Modern Methods of Text Analysis as an Effective Way to Combat Plagiarism

  • Myronenko, Serhii;Myronenko, Yelyzaveta
    • International Journal of Computer Science & Network Security
    • /
    • v.22 no.8
    • /
    • pp.242-248
    • /
    • 2022
  • The article presents the analysis of modern methods of automatic comparison of original and unoriginal text to detect textual plagiarism. The study covers two types of plagiarism - literal, when plagiarists directly make exact copying of the text without changing anything, and intelligent, using more sophisticated techniques, which are harder to detect due to the text manipulation, like words and signs replacement. Standard techniques related to extrinsic detection are string-based, vector space and semantic-based. The first, most common and most successful target models for detecting literal plagiarism - N-gram and Vector Space are analyzed, and their advantages and disadvantages are evaluated.
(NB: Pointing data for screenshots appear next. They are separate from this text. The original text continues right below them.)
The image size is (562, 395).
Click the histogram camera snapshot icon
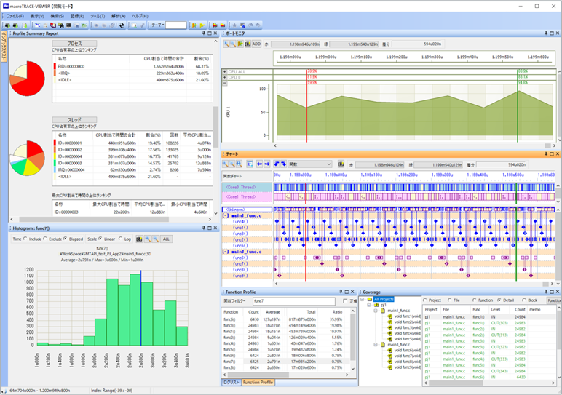138,238
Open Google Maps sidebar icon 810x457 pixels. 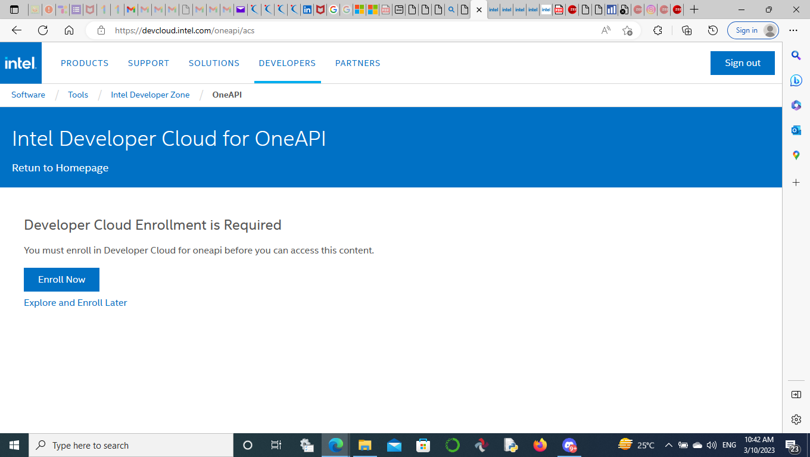(x=796, y=155)
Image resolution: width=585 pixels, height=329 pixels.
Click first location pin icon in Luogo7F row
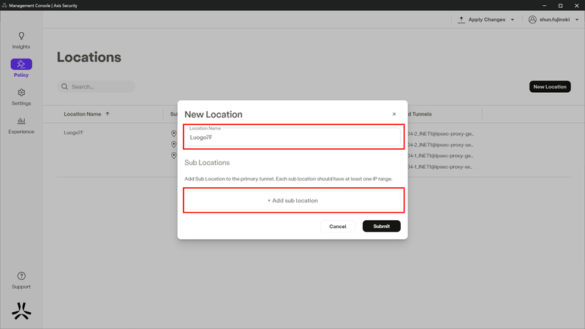(x=173, y=134)
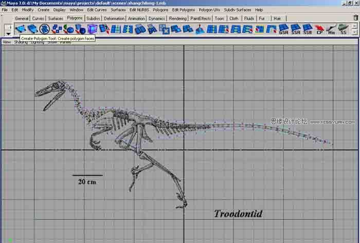Image resolution: width=360 pixels, height=243 pixels.
Task: Open the Help menu
Action: pyautogui.click(x=259, y=10)
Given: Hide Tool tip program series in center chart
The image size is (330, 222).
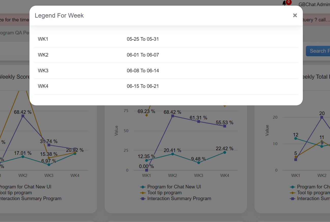Looking at the screenshot, I should pyautogui.click(x=164, y=193).
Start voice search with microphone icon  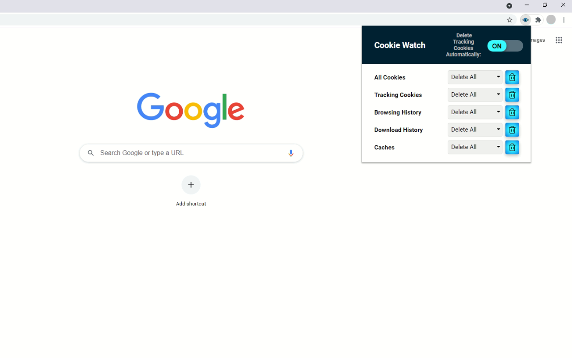291,153
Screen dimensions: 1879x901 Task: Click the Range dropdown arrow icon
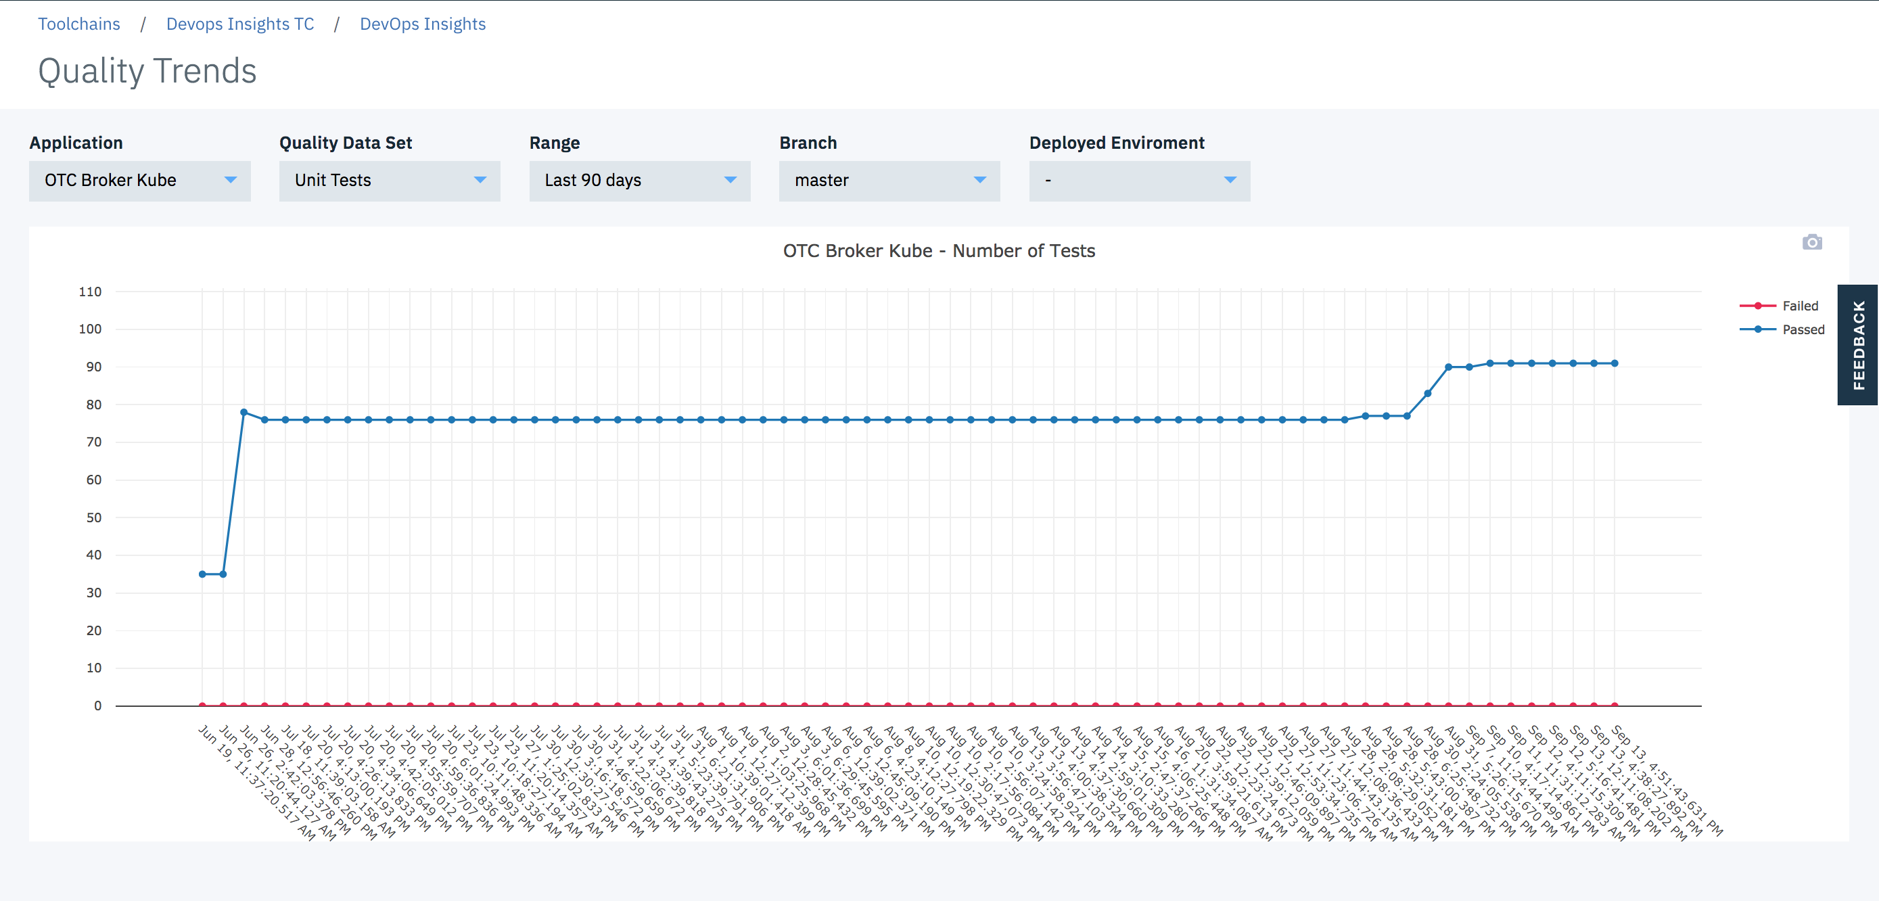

The most effective target models that allow detecting intelligent plagiarism, particularly identifying paraphrases by measuring the semantic similarity of short components of the text, are investigated. Models using neural network architecture and based on natural language sentence matching approaches such as Densely Interactive Inference Network (DIIN), Bilateral Multi-Perspective Matching (BiMPM) and Bidirectional Encoder Representations from Transformers (BERT) and its family of models are considered. The progress in improving plagiarism detection systems, techniques and related models is summarized. Relevant and urgent problems that remain unresolved in detecting intelligent plagiarism - effective recognition of unoriginal ideas and qualitatively paraphrased text - are outlined.